## [Extract provided]

Dwell-time patterns replicated
In our next set of analyses, we asked whether our results replicated prior research using the dwell-time paradigm. Specifically, we tested for (1) a boundary advantage (longer dwelling on a boundary relative to within-unit slides) and (2) a hierarchical advantage (longest dwell times for coarse boundaries, shorter for fine boundaries, and shortest for within-unit slides). We also explored the extent to which these effects differed across slideshow resolution. This linear mixed-effects model thus included slide type (coarse, fine, and within) and resolution as fixed effects and random intercepts for subjects and slideshows. Additionally, it is relevant to note that in these analyses we considered all slides that were present in 1-fps and 2-fps slideshow versions. That is, slideshows filmed at 2 fps had additional content (including boundaries at both levels of structure as well as within-unit content) relative to 1-fps slideshows. Therefore, in the tests of boundary and hierarchical advantage, we asked about the extent to which such effects were robust to slideshow resolution given all slides that were present in the slideshow (not just matched slides).
This analysis of residualized dwell times yielded a significant boundary advantage (M = 0.009, SD = 0.12) relative to within-unit content (M = 0.001, SD = 0.12), β = 0.008, t(29865) = 6.16, p < .001, replicating prior research. Also replicating prior research, average residualized dwell times were greater for: (1) coarse (M = 0.017, SD = 0.13) over fine-level slides (M = 0.007, SD = 0.12), β = −0.010, t(29865) = −3.18, p = .001; (2) coarse over within-unit slides (M = 0.001, SD = 0.12), β = −0.018, t(29865) = −5.36, p < .001; and (3) fine over within-unit slides, β = −0.006, t(29865) = −3.64, p < .001. No significant main effect of resolution emerged in the analysis, β = 0.002, t(29865) = 1.75, p = .08. However, because residualization involves fitting a power curve and calculating deviations from that curve for each participant individually, the process tends to remove differences between individuals, and hence, also group-level differences (which is where resolution differences would occur). Therefore, this discrepancy from the initial set of analyses reported earlier (examining raw dwell times) is not unexpected. As well, no significant interaction emerged in the analysis, p = .16, suggesting the boundary advantage persisted across both 1-fps and 2-fps resolutions. All in all, boundary and hierarchical advantage patterns were replicated in these activity sequences, and they were robust to slideshow resolution differences. Regardless of the presence or absence of information (i.e., 1-fps vs. 2-fps resolution), boundaries that remained in the slideshow garnered enhanced attention and did so to a higher degree the greater the granularity of the boundary content.

## [Prompt 1]
Answer the following questions about the passage on dwell-time patterns:
(a) Which fixed effects did the linear mixed-effects model include?
(b) What mean residualized dwell time was reported for coarse slides?
(c) What p value was reported for the main effect of resolution?
The passage on dwell-time patterns and the listing were taken from unrelated sources.

## [Raw data]
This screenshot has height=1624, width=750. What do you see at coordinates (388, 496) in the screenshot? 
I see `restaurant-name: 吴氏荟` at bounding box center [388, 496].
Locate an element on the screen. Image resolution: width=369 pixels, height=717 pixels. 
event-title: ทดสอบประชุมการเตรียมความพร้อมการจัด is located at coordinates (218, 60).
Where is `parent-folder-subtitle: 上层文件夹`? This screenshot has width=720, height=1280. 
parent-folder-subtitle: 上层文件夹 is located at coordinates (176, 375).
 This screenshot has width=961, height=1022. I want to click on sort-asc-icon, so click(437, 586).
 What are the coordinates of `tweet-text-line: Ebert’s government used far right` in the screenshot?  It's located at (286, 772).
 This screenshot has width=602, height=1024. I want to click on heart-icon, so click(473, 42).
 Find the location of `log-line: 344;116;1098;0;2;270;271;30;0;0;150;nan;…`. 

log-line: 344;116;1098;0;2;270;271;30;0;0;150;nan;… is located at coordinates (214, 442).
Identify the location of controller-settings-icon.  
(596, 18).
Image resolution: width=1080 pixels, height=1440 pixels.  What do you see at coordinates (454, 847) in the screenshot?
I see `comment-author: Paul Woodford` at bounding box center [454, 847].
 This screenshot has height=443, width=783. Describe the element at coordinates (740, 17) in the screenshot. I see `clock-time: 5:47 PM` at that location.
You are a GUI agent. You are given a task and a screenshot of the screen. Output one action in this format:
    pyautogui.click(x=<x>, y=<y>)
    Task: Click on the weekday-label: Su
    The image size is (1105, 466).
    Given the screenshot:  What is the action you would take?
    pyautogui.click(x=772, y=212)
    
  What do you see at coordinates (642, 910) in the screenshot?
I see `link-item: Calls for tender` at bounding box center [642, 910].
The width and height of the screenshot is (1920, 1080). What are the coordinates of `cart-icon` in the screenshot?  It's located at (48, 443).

## [Prompt 2]
Place each line of the listing into a JSON list of strings, one string per line and blank lines omitted, covering only the part that opens with the line containing "What do you see at coordinates (642, 910)" and runs through the end of the listing.

## [Task answer 1]
(a) Slide type (coarse, fine, and within) and resolution.
(b) M = 0.017 (SD = 0.13).
(c) p = .08.

## [Task answer 2]
[
  "  What do you see at coordinates (642, 910) in the screenshot?",
  "I see `link-item: Calls for tender` at bounding box center [642, 910].",
  "The width and height of the screenshot is (1920, 1080). What are the coordinates of `cart-icon` in the screenshot?  It's located at (48, 443)."
]